#### [Exercise directions]
Return everything in the entries below from the line that contains "Given: Select the" down to the line that contains "point(220,318)", with both of those lines included, copied word for word. Leave the pictures out of your answer.
────
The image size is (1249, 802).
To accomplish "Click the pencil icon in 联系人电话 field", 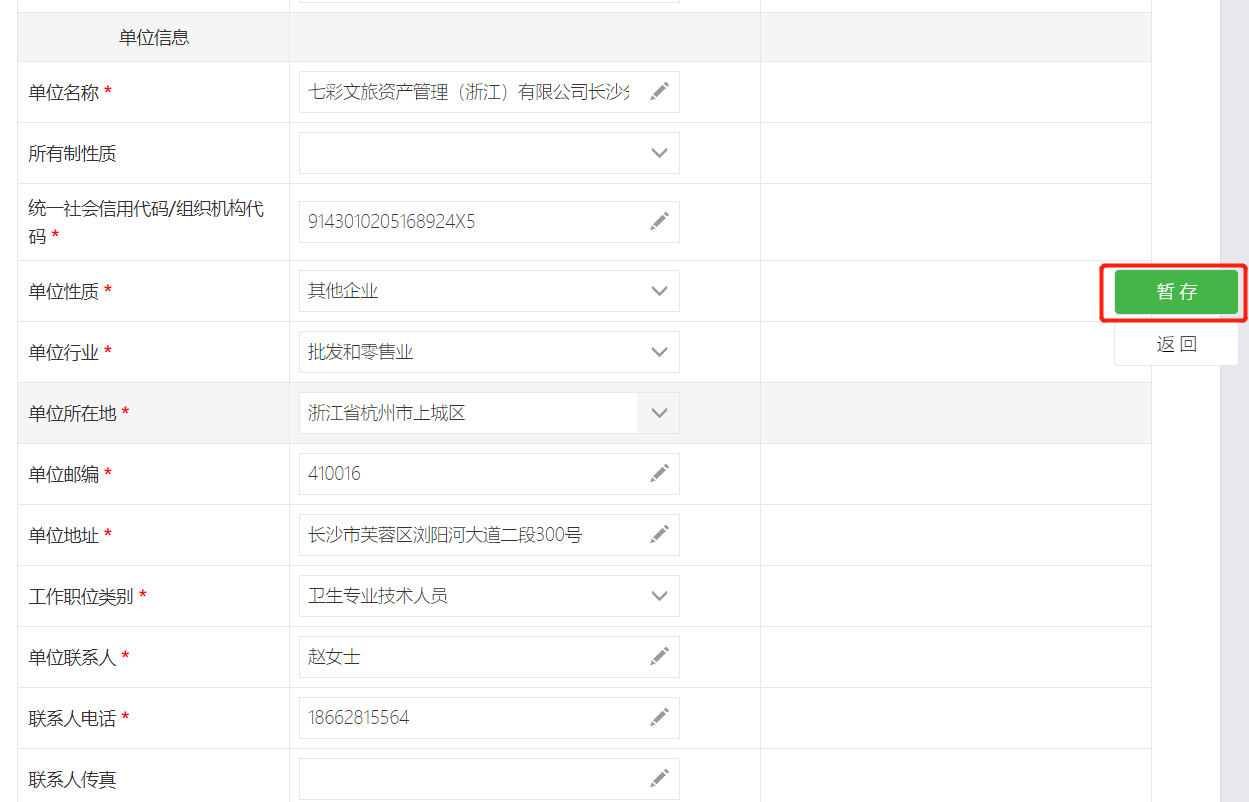I will (x=659, y=718).
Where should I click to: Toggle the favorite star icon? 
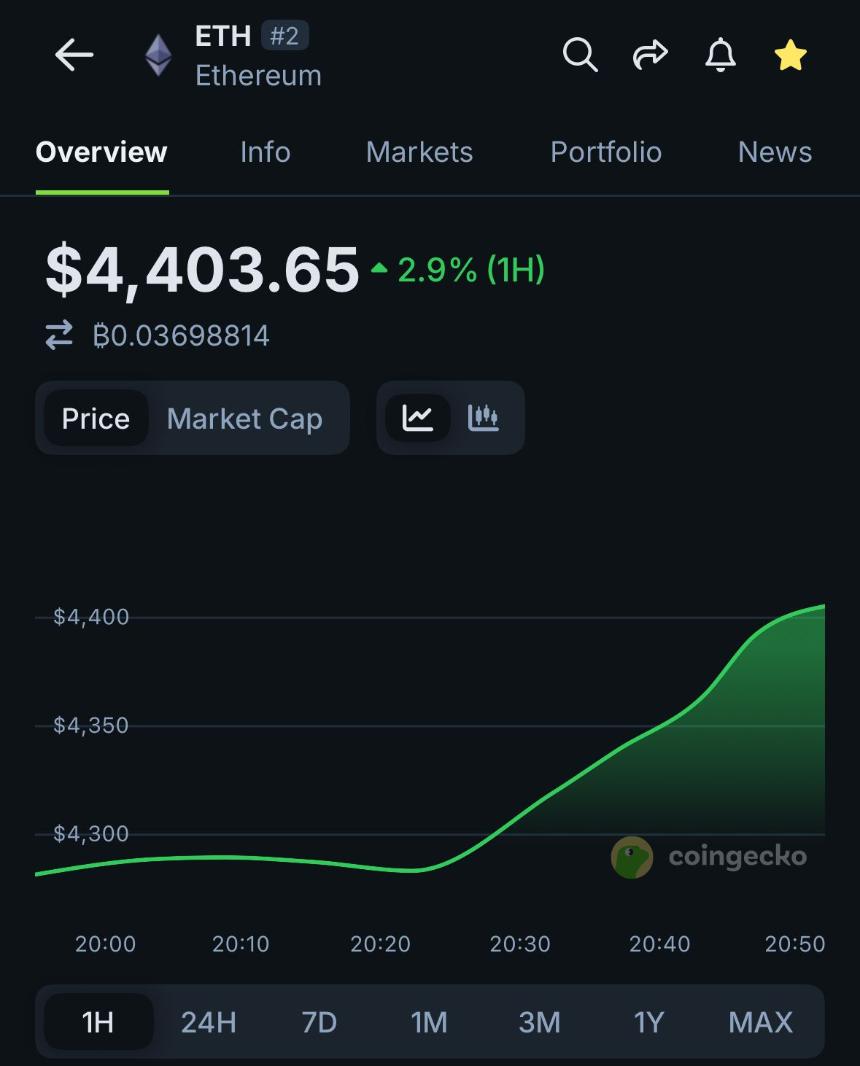point(790,56)
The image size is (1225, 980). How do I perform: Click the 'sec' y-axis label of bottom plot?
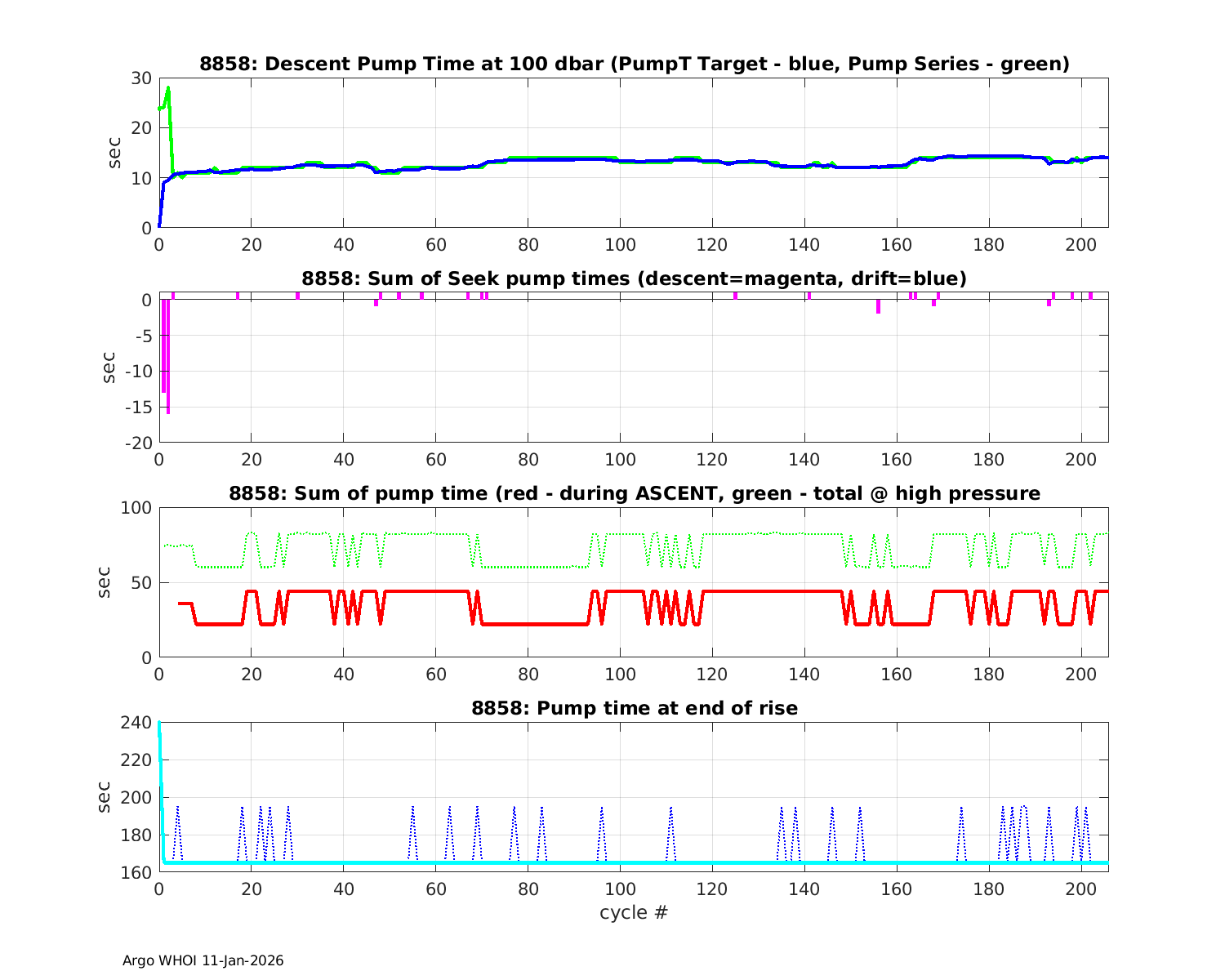104,797
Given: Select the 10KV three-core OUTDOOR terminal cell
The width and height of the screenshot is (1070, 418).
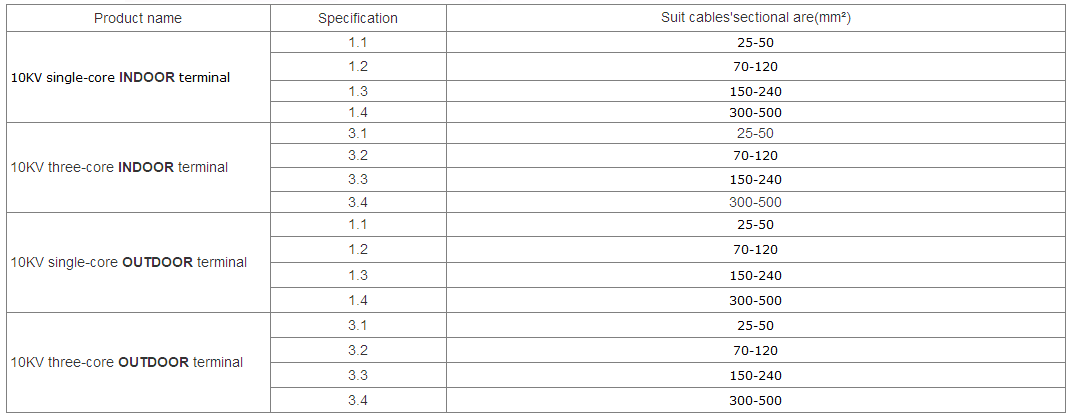Looking at the screenshot, I should 126,362.
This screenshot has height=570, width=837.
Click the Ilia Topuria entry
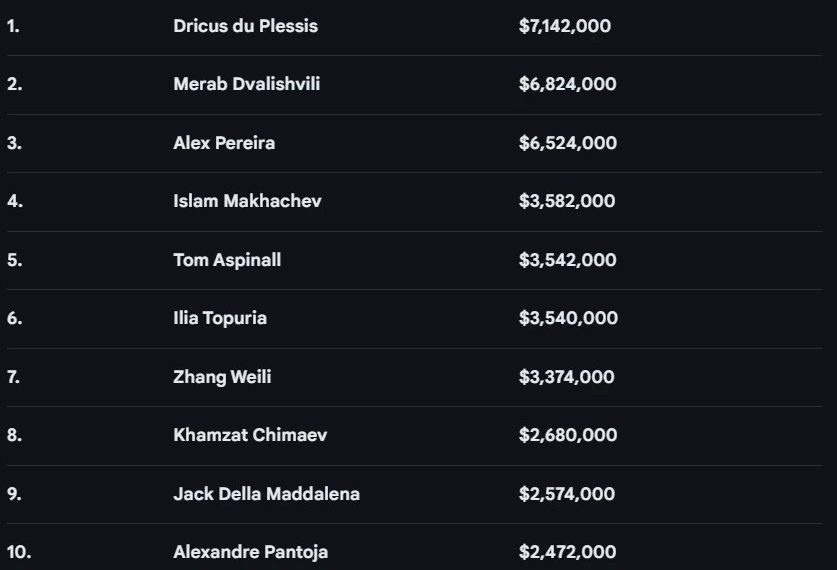point(220,318)
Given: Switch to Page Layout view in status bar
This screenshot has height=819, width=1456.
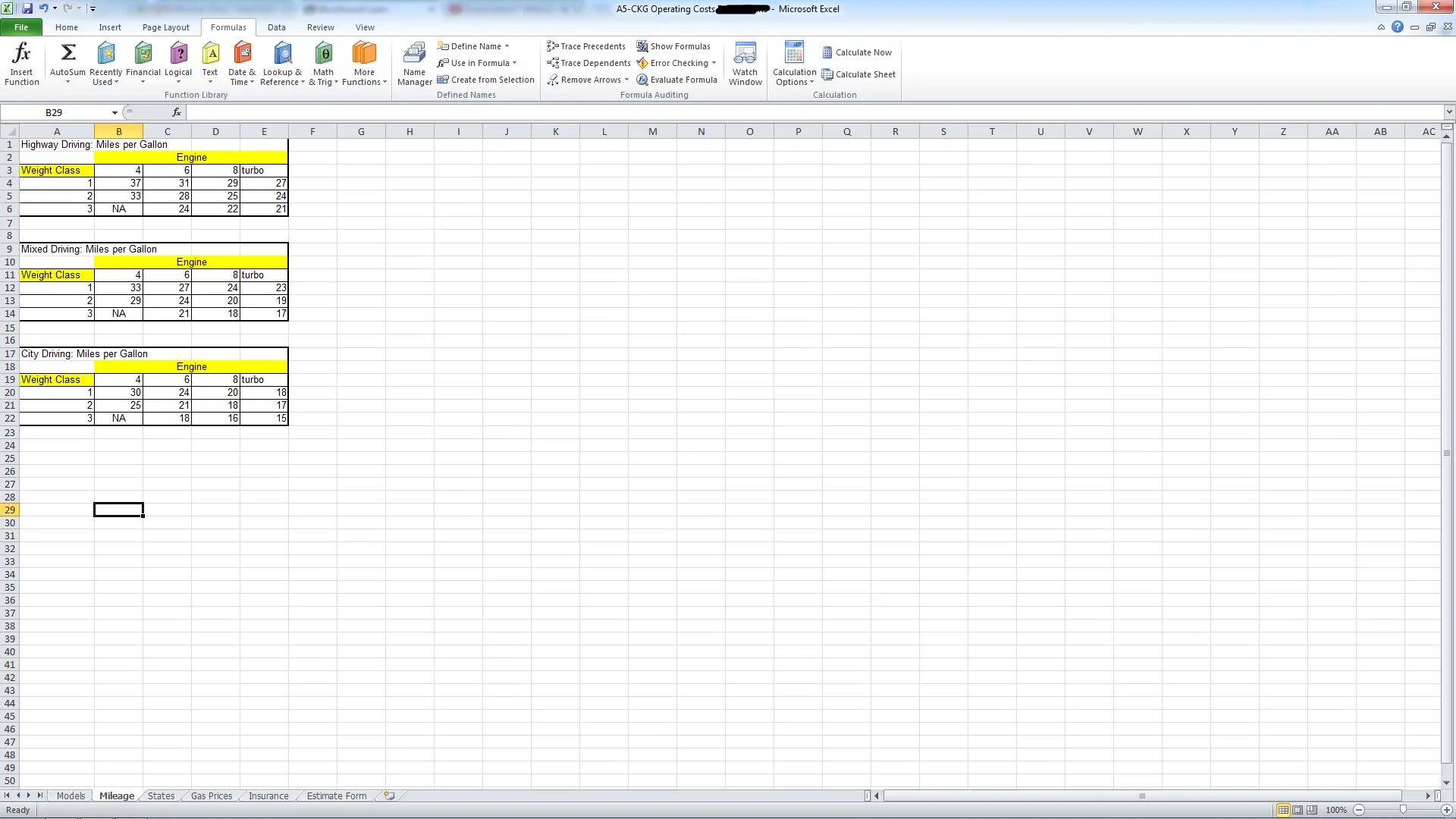Looking at the screenshot, I should coord(1298,810).
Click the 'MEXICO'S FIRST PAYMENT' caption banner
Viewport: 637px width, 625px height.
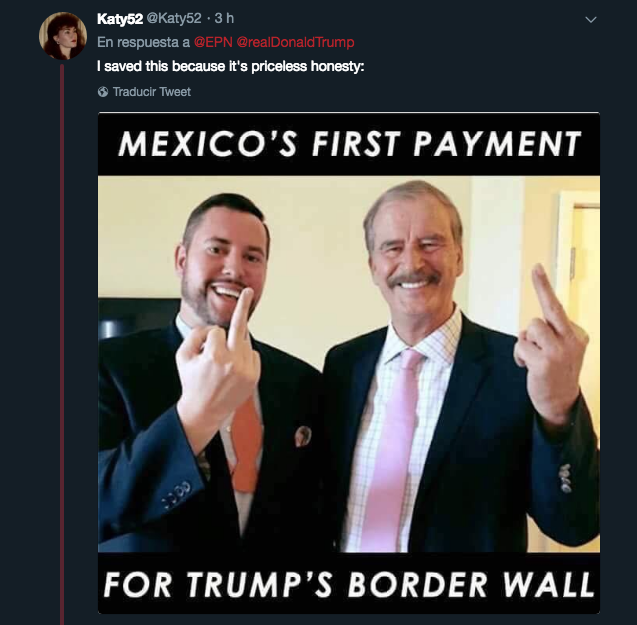pos(349,144)
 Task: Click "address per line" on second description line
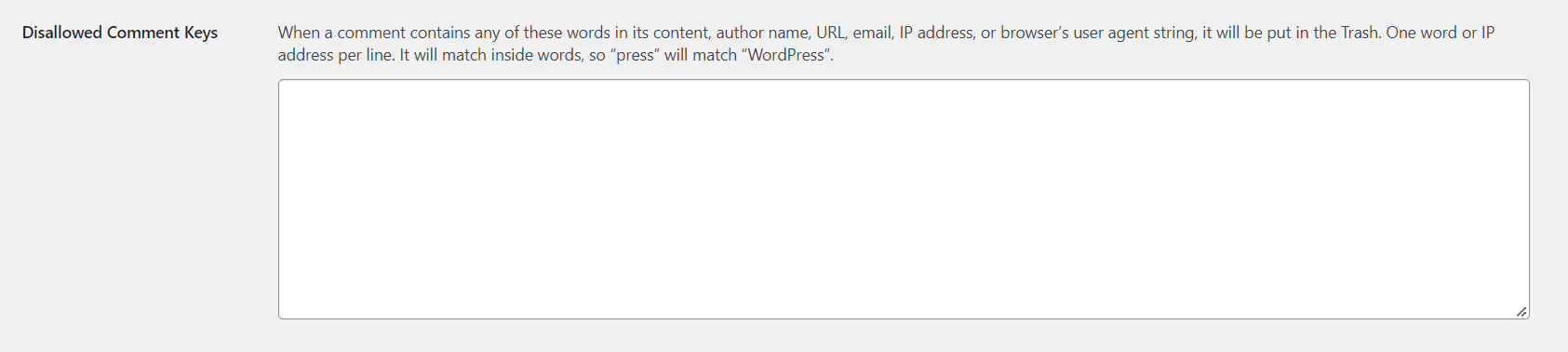[x=335, y=56]
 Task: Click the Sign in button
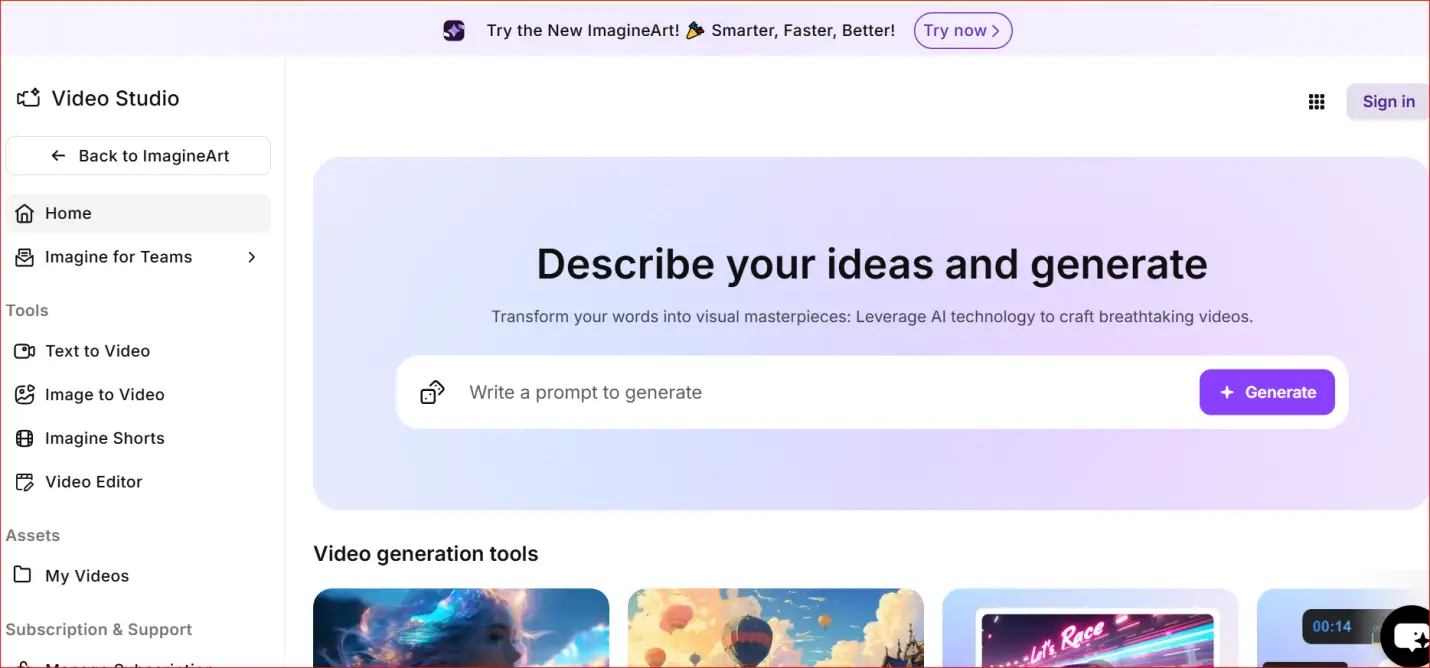point(1387,101)
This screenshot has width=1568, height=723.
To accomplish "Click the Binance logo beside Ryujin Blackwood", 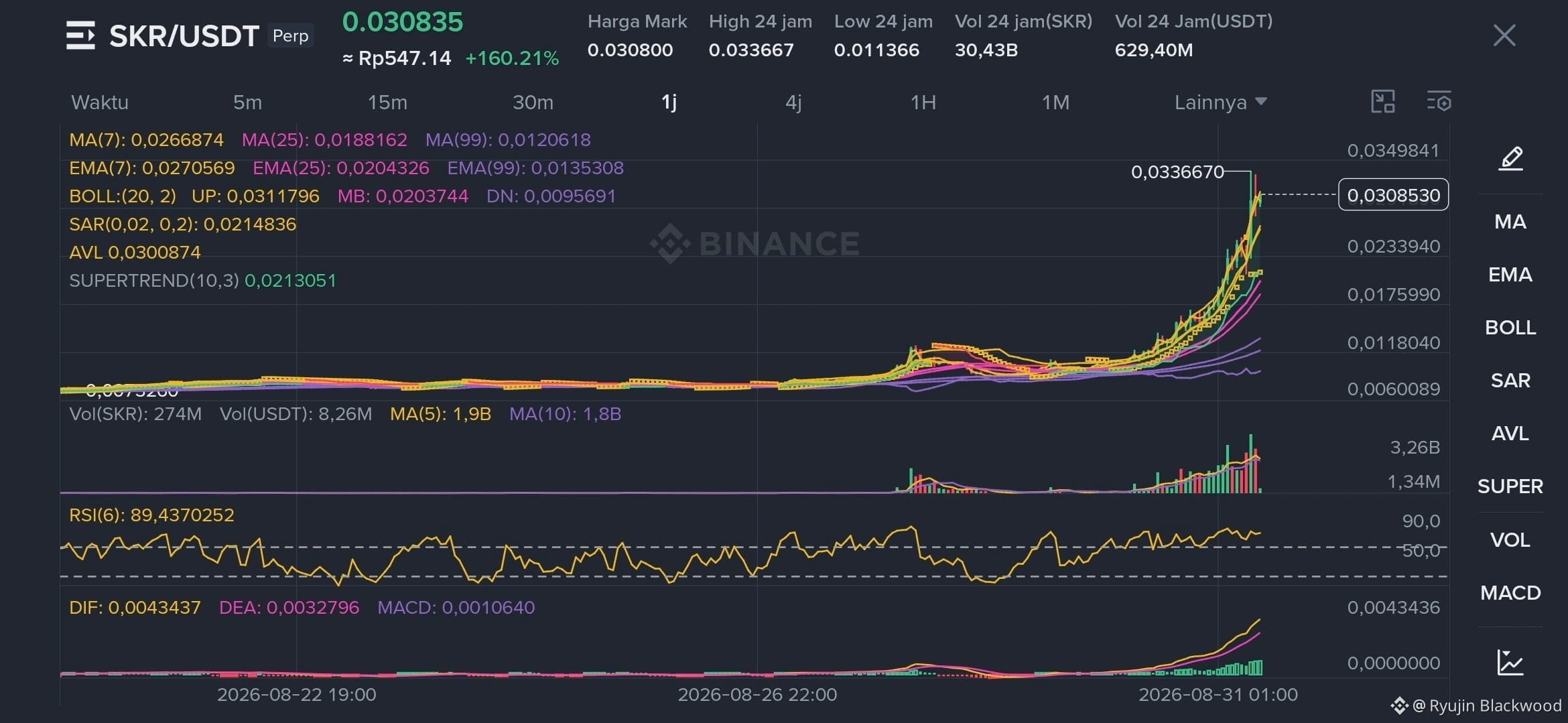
────
#### [Problem solution]
Given: Select the 10KV three-core OUTDOOR terminal cell
The width and height of the screenshot is (1070, 418).
Looking at the screenshot, I should 126,362.
This screenshot has height=570, width=837.
Click the Ilia Topuria entry
point(220,318)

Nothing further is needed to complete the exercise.